Page extract:
§
One would ask,
“Didn’t you just get your Practical Nurse license? When and where are you planning to work at? What’s next?”
I hate that question honestly. Not because of the person asking me that, but because it irritates me that I don’t have an answer. You’d be surprised, but I really don’t.
I hate to broadcast to the world and to strangers that I have problems, but sometimes, I feel like releasing it out of my chest feels a whole lot better than caging myself in. However, don’t judge me, that’s all I’m asking.
I cannot work yet as a nurse since I’m waiting for my “green” card to come out to allow me to work. Just before you jump from your seat and call Immigration, I am legally staying here, but I cannot work, since I’m on student visa. I’m waiting for the green card that my parents petitioned me to have and it’s been killing me. Really, it has.
Imagine having to be in my position: I cannot work legally and I do not want to risk myself working “under the table.” I help out my mom with her work without gaining any monetary gain other than she letting me stay in her roof for free. I’d like to work and be independent but the green card is holding me down. But really, once it gets out (hopefully!), I will immediately step out into the working force.
§
Collection entries
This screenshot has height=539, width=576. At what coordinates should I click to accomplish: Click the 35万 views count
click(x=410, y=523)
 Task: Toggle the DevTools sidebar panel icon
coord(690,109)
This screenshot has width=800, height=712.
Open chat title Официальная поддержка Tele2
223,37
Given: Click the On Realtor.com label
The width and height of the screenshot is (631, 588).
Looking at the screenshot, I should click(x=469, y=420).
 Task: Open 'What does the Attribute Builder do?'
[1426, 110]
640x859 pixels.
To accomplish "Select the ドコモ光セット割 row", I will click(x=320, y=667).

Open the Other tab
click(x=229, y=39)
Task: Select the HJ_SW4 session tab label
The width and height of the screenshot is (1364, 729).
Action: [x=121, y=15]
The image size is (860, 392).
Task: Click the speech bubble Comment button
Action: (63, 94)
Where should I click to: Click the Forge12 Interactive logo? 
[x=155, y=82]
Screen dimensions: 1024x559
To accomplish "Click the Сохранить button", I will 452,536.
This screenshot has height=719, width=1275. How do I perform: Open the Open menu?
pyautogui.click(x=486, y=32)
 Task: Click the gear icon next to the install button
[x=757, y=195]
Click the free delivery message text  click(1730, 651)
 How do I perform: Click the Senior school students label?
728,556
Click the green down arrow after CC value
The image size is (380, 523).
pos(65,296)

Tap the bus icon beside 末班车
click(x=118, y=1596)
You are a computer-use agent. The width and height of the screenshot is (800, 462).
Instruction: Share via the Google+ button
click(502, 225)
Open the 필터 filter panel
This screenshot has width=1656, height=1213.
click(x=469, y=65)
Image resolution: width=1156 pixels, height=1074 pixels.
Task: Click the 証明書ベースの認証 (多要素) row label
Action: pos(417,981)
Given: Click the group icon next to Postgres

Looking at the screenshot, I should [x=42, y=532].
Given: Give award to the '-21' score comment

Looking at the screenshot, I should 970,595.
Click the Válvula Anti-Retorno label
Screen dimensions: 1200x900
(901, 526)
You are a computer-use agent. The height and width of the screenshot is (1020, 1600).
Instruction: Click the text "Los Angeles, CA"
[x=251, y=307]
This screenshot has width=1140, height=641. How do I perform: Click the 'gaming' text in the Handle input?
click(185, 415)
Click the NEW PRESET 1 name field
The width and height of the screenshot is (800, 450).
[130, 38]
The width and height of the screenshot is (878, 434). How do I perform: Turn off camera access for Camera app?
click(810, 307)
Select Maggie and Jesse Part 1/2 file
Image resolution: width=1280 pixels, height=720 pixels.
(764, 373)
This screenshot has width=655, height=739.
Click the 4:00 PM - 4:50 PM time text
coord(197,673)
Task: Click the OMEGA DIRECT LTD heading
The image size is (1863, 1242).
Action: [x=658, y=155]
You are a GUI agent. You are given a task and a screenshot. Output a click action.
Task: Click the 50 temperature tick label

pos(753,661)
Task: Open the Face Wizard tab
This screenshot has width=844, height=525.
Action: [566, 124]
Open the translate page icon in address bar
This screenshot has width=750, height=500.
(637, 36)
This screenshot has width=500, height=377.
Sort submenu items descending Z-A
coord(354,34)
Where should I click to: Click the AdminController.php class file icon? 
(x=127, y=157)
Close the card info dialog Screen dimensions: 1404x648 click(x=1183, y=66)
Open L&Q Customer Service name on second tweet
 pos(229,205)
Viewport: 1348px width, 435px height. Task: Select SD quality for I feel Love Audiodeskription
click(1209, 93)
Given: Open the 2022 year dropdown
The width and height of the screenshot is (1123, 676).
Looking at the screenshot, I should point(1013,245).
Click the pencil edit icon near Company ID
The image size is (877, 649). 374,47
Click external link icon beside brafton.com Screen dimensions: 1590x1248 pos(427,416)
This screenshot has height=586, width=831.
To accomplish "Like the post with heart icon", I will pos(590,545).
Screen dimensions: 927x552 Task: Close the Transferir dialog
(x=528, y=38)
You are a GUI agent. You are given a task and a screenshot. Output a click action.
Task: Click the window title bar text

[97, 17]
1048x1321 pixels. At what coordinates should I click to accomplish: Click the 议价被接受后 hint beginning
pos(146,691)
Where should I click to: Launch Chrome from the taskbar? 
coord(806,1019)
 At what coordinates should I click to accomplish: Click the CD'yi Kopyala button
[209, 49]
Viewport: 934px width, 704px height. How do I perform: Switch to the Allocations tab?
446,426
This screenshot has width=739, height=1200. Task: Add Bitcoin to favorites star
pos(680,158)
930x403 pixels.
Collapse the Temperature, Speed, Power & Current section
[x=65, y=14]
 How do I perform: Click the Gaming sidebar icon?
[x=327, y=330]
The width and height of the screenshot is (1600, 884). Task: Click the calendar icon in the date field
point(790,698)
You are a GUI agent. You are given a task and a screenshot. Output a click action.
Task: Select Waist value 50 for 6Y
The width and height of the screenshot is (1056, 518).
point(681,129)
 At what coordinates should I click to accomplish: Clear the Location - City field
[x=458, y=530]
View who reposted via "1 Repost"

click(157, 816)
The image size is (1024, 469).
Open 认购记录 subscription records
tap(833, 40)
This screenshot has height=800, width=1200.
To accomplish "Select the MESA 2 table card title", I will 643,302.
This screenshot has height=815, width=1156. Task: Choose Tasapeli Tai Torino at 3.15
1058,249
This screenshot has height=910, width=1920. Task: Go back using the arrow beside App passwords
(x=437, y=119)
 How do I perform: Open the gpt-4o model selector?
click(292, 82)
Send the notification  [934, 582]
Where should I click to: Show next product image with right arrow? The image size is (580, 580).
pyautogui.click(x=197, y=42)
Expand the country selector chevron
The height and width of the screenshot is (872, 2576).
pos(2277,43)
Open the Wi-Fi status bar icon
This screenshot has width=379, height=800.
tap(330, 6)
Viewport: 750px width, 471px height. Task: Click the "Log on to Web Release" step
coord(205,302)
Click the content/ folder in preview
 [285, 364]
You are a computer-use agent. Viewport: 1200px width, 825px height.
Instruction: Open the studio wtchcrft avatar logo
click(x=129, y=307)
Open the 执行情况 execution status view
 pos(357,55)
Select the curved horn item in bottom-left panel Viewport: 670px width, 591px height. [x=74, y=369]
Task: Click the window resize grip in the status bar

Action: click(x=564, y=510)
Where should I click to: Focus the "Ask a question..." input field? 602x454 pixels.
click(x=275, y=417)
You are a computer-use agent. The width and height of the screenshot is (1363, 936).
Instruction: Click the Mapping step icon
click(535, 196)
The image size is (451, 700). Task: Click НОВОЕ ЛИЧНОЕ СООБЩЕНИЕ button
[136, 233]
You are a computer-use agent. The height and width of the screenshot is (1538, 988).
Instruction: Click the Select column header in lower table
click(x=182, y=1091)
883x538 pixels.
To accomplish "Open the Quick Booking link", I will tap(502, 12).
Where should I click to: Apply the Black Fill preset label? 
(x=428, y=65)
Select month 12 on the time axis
§
Exercise directions:
In the post about waiting for a green card, what visa is the writer on that keeps them from working?

Answer section:
A student visa.